You say you don’t write for teenagers.

Everything in my artistic life is very nostalgic, because I do not have a relationship with a literary medium in Portugal, I do not go to bookstores in Portugal, I am not with readers. But I have the feeling that my readers are mostly adults. I also don’t have much contact with teenagers, and that is something that always surprises readers. I have friends who are adults and that’s why I say that I write about adolescence, but I don’t know if I write for teenagers.

Is this really the story of a toxic relationship as it has sometimes been described?

I have doubts about that, because toxic always implies negative energy, also intentional, and I don’t think there is that toxicity on the part of anyone here. There is a question of expectations, of a lack of communication skills that creates situations that are not pleasant but I don’t think there are bad characters in the book. There are misunderstandings between them, and he, Julio, is not sensitive to Mary John’s feelings, but we cannot blame him for that because adolescence is a very individual and very selfish process. She also has desires that are hers alone.

The trigger for everything is a question. When Julio asks Mary John if he is a boy or a girl. ¿Why is it so important?

It is a book where she explores her identity and it begins when she is with new people who ask her who that boy (Julio) is and why he is so important to her, why she depends so much on him. That letter is a journey from the beginning of the relationship and that is the first meeting, it is the fundamental question, because it is the first and because it calls into question her identity. There is also a question of interpretation of Mary John, as if the entire book is an answer to that question. All of childhood, all of adolescence is Mary John searching for that identity of being a woman and affirming herself with that identity.

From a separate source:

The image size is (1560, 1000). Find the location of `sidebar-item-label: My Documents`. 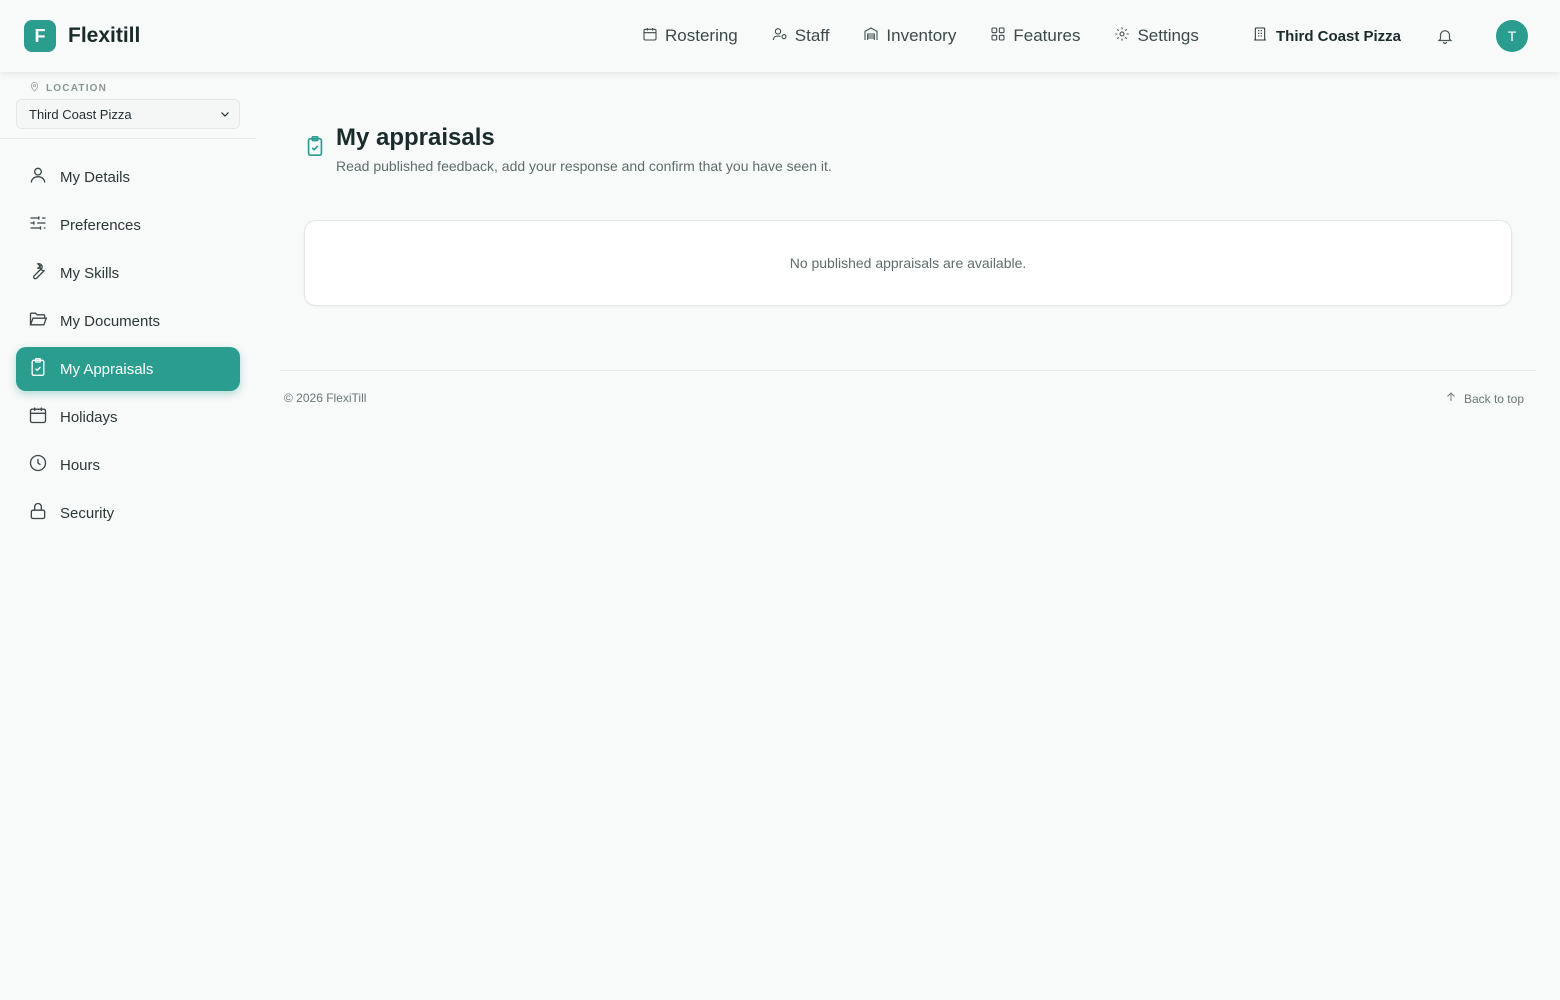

Mary John, as well as many girls still need to transform to satisfy someone. What do you tell them as an author?

That it is very important to have one or more personal passions. There is our answer: knowing what we are doing with our time, the way you spend the minutes, the days, the people you are with… is essentially the way you are going to spend your life. You can be in that dependent relationship or where you always have to feel that you are accepted, but the most important thing is to know what you have to say about life. Finding your passions is the most important thing and that saves you from everything. You are lonelier when you find your passions, but those same ones will connect you with the world in new and surprising ways.

What are you working on now?

For the first time in many years I am not writing. The world is in such a dark moment and is transforming so quickly that I feel, as a woman and as a writer, that I have to pay attention. That means not necessarily writing stories.

There is good feedback between Portuguese and Spanish literary production.

Definitely not. It’s surprising, being neighbors. I have no idea who is writing youth literature in Spain, but on the other hand we are constantly in contact with English-speaking literature, which is automatically translated. We don’t know anything about each other, but I don’t know why. It is a strange phenomenon and I would like it to change. For example, Mary John has also been translated in the Netherlands, in Holland, and some reactions I received from readers have been very different from the intention of the book. The text has an intention of melancholy, of travel, of searching for identity, and some readers have written to me saying that they do not understand this type of melancholy, which can be cultural. I think the world loses a lot if that contact between cultures does not occur, if we are always looking for the same type of plot, of literature.

How has being in Belgium for 17 years influenced you?

The fact of having a great contact with comics, which here in Belgium is very strong, spectacular I would say, has influenced my work, of course. But when I write, I always do it in Portuguese, it is my language and I cannot write in any other. She transports me to a past time and that also has an impact on the tone and themes.